World record in 5G wireless spectrum efficiency set
Engineers from the Universities of Bristol and Lund, along with a team from National Instruments (NI), have achieved 1.59Gbit/s over a 20MHz radio channel, setting a new world record in 5G wireless spectrum efficiency.
Their demonstration shows how a massive antenna system can offer a 12-fold increase in spectrum efficiency compared with current 4G cellular technology.
Multiple antenna technology, referred to as MIMO, is currently used in many Wi-Fi routers and 4G cell phone systems with up to four antennas at a base station. However, using a flexible prototyping platform from NI based on LabVIEW system design software and PXI hardware, the team implemented Massive MIMO, using 128 antennas at the base station.

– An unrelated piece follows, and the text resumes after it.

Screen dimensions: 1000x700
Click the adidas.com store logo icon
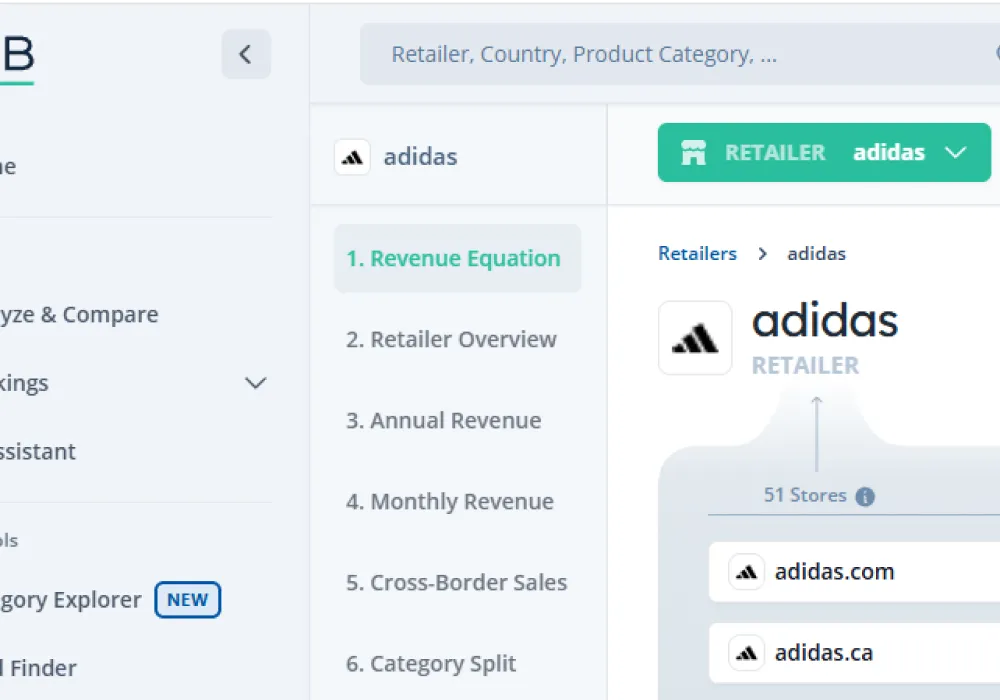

Bristol’s Massive MIMO system that was used for the demonstration operates at a carrier frequency of 3.5GHz and supports simultaneous wireless connectivity to up to 12 single antenna clients. Each client shares a common 20MHz radio channel. The team employed complex digital signal processing algorithms to unravel the individual data streams in the space domain seen by the antenna array.
What they achieved was an unprecedented bandwidth efficiency of 79.4bit/s/Hz, which equates to a sum rate throughput of 1.59Gbit/s in a 20MHz channel.
“This activity reinforces our well established propagation and system modelling work by offering a new capability in model validation for Massive MIMO architectures. This is a truly exciting time for our PhD students and opens up further opportunities for collaborative research with our national and international partners,” said Professor Andrew Nix, Head of the CSN Group and Dean of Engineering.
According to Ove Edfors, Professor of Radio Systems at Lund University, the massive MIMO is one of the most promising 5G technologies out there.
The technology is one of four core activities involved in Bristol’s “5G and beyond” wireless research and demonstrations the power that can be achieved with engineering tools like the ones from NI.